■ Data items
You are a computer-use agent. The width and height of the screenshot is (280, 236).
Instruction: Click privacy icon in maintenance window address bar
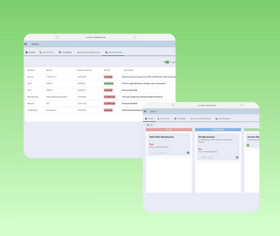click(x=57, y=37)
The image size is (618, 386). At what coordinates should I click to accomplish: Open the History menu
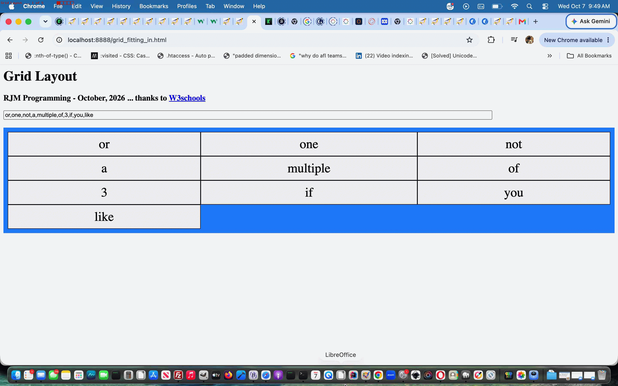coord(121,6)
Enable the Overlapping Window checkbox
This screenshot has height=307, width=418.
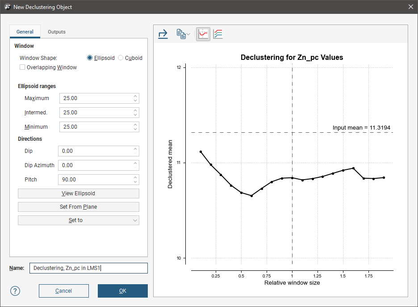[x=22, y=67]
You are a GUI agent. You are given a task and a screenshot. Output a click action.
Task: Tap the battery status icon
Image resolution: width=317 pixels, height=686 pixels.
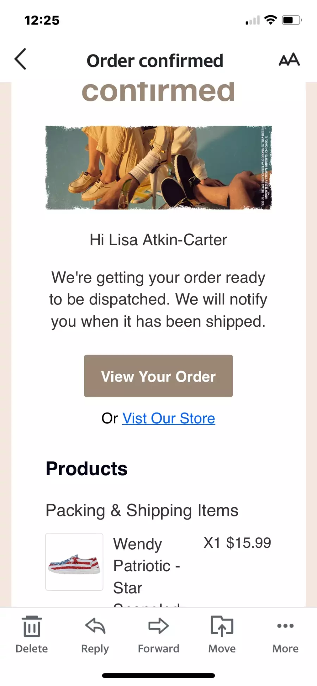pyautogui.click(x=292, y=20)
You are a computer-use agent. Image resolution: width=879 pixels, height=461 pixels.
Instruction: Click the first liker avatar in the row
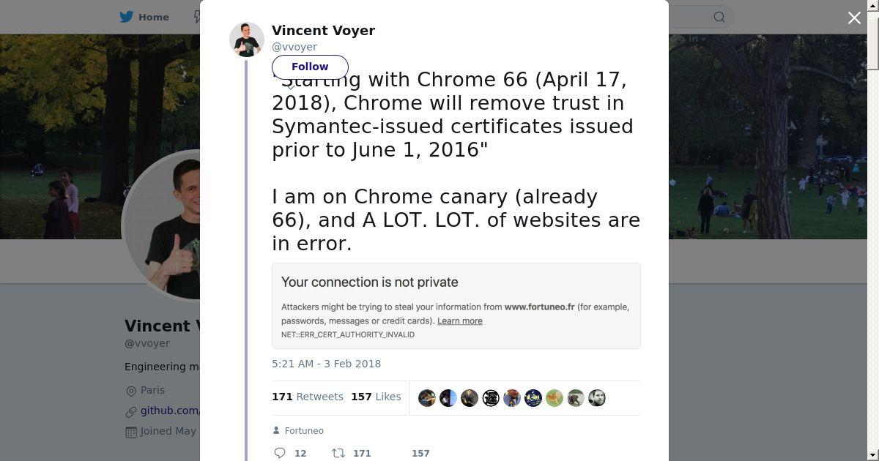[427, 398]
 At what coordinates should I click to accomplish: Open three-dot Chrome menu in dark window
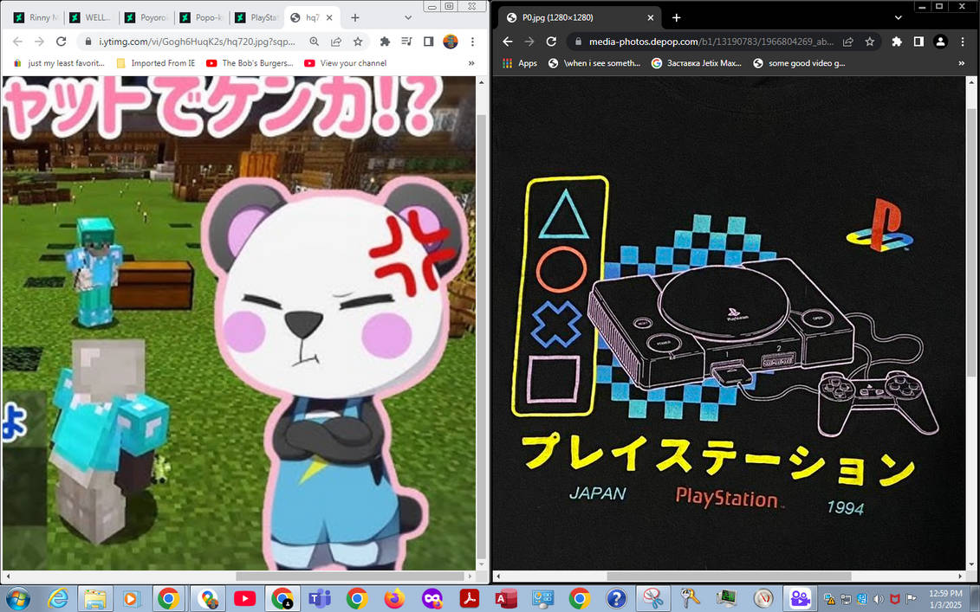[x=962, y=42]
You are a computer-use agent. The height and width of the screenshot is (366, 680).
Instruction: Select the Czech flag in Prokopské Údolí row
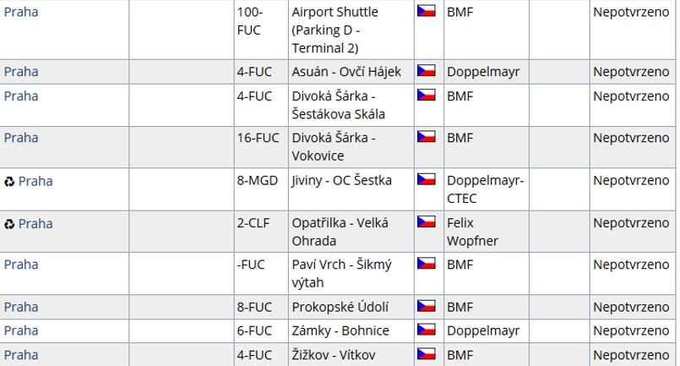pos(427,307)
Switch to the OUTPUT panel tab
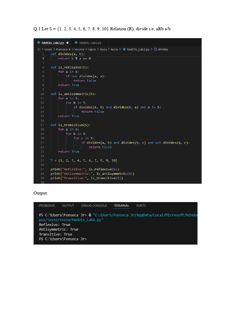Viewport: 235px width, 313px height. coord(68,206)
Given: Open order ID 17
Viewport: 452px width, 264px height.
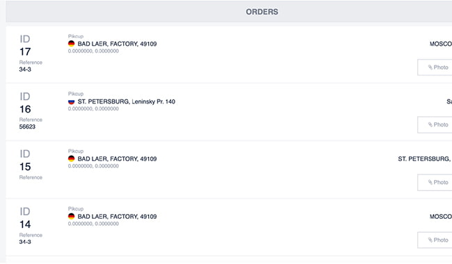Looking at the screenshot, I should [x=25, y=52].
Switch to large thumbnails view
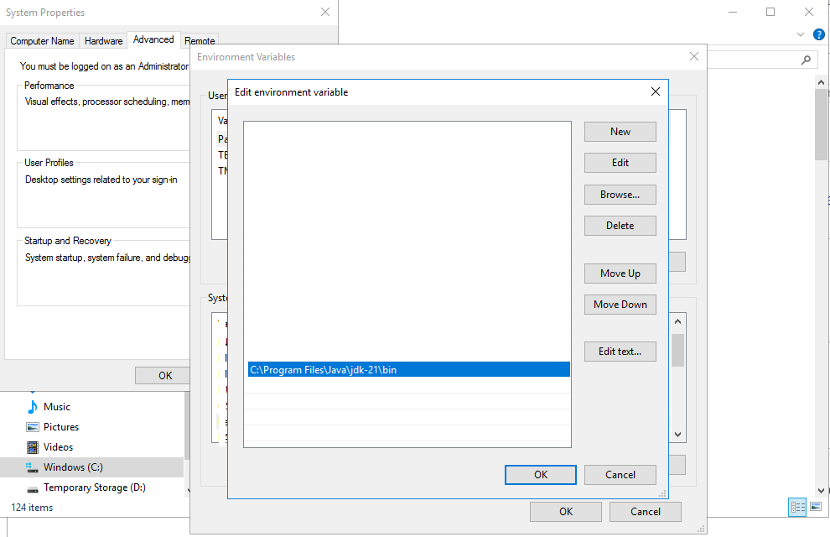830x537 pixels. click(x=814, y=507)
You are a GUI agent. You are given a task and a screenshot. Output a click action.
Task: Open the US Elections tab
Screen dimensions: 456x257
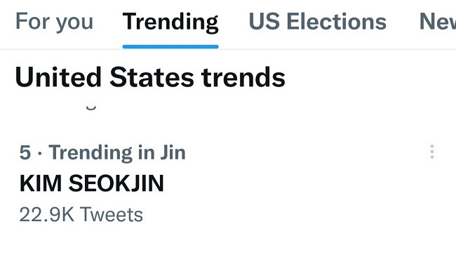[x=318, y=22]
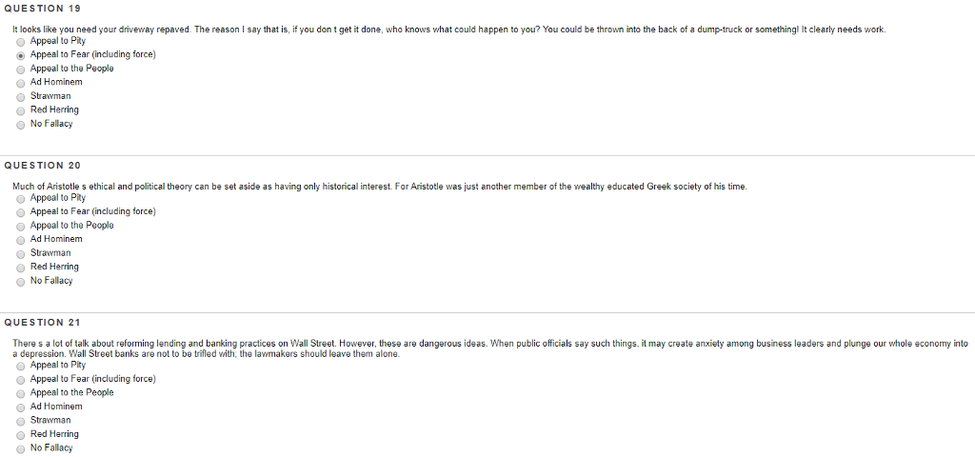Image resolution: width=975 pixels, height=457 pixels.
Task: Click selected Appeal to Fear option, Question 19
Action: tap(21, 55)
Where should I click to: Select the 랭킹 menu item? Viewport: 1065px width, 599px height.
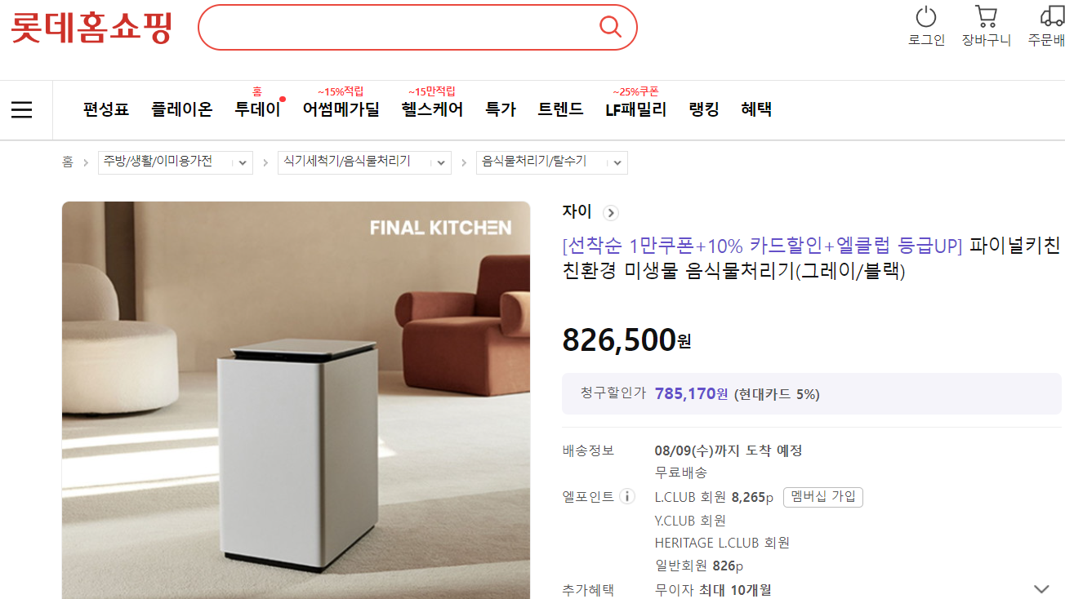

■ What you have to do
Could you filter the entries above for lines holding the string "computer" and copy them?

■ Response to the exercise
You are a computer-use agent. The width and height of the screenshot is (280, 236).
You are a computer-use agent. Image resolution: width=879 pixels, height=461 pixels.
You are a computer-use agent. The height and width of the screenshot is (366, 680).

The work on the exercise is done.